Bati claras em neve. É das coisas que mais amo. Bater claras em neve. Você não sabia isso sobre mim.
Pela primeira vez na vida eu não sei o que dizer. Sim, eu, a frasista. A “deixa eu tomar umas notas e preparar uma respostinha”.
Pré-aqueci nosso velho forno ao mesmo tempo em que fervia duas chaleiras de água.
O que dizer? Como dizer o que não sei dizer?
Enquanto esperava o apito (odeio esse barulho, outra informação para você), untei uma travessa de porcelana branca com manteiga e polvilhei com farinha de rosca (a tigela era do Alexandre, adoro – a travessa e, sempre, o Alê). Minha avó mandava (ela nunca pedia, nunca aconselhava) colocar a travessa untada na geladeira – cozinha é sempre um inferno de quente, ensinava a mulher que passou trinta e cinco anos sentindo os calores da menopausa.
Sei o que quero dizer. Não sei o que preciso dizer. Sei o que meu coração quer que eu responda.
Numa panela bonita (todas as minhas panelas são bonitas, faço questão, você saberia disso se me permitisse cozinhar para você), refoguei abobrinhas raladas e cebolonas picadas numa quantidade temerária de manteiga. Devagar, Devagar. Botei sal e alho. Sou dessas. Eu boto alho.
O que devo dizer? O que se espera que eu diga?
Transferi meu refogado cheiroso e lindo para a tigela da batedeira.
O que eu poderia dizer de modo a mão piorar tudo, não afastá-lo ainda mais da minha vida, não fazer ainda mais o papel de boba que venho desempenhando alegremente?
Eu poderia, antes disso, bater a abobrinha refogada com cebola no liquidificador? Poderia. Escolhi não fazer isso. Escolho sentir pedacinhos de comida na comida, sempre que possível.
Uma resposta ruim e burra é pior do que nenhuma resposta?
Peneirei farinha de trigo sobre a abobrinha com cebola e, então, liguei a batedeira. Devagar misturei leite e fui colocando ali as gemas, uma a uma e depois o queijo ralado. Assim, devagarinho. Bem, bem devagarinho.
Uma piada? Devo fazer uma piada da qual ninguém rirá? Falar da série, outra série que jamais veremos juntos? Pedir para ver a foto da comida que ele preparou, do poncho costarriquenho (ou eu sei lá), dos pés dele sobre o capacho novo?
Quando minha massa estava bem misturadinha, desliguei a batedeira e, com uma colher de pão duro, incorporei as claras. Devagarinho? Sim. Devagarinho.
Devo não responder?
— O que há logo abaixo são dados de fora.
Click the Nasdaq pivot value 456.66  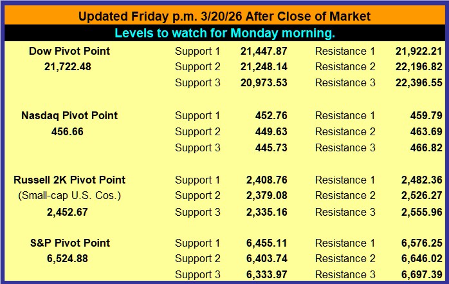tap(67, 132)
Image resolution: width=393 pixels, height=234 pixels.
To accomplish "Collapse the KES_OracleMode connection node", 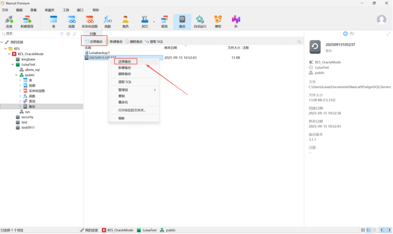I will [x=9, y=54].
Nenhuma resposta é melhor do que uma – mais uma, Fabia – das minhas respostas totalmente sem sentido?
As claras precisam ir se ambientando lentamente à comidinha, nunca batidas com raiva, com pressa, com desatenção.
Desde quarta-feira passo horas na frente da tela pensando no que devo dizer. No que é apropriado responder. Nada, sei a resposta, porque para que fique tudo bem que lê a resposta precisa querer que fique tudo bem. Precisa desejar.
Transferi o creme para a tigela que estava até agora na geladeira e botei a tigela dentro duma enorme assadeira de inox. Depois, lembre-se, devagar, despejei a água fervendo das chaleiras na assadeira.
Quero muito muito muito muito muito falar com ele de novo.
Com muito muito muito cuidado, levei a assadeira ao meu preaquecidíssimo forno-velho-de-guerra.
De novo. O que eu quero não importa.
Meu suflê demorou quarenta e cinco minutos pra ficar lindo e macio e dourado e incrível.
O que, o que devo dizer para que realmente fique tudo bem? Para parar de ser des-querida e ignorada?
Você não estava aqui, mas o cheiro era tão bom que talvez, só talvez, a fumacinha tenha percorrido os mais de quatrocentos quilômetros que ligam o Brócolis à Princesinha do Mar.
Eu só queria, mesmo, falar com ele de novo. Para sempre. Não de amor. Nunca de amor. Do tempo, dos meus sapatos novos. Dos quatro livros que escrevo ao mesmo tempo. Do calor infernal. Das coisas tão ruins que me aconteceram. Das boas. Das boas.
Talvez.
Pela primeira vez na minha vida, não sei o que dizer.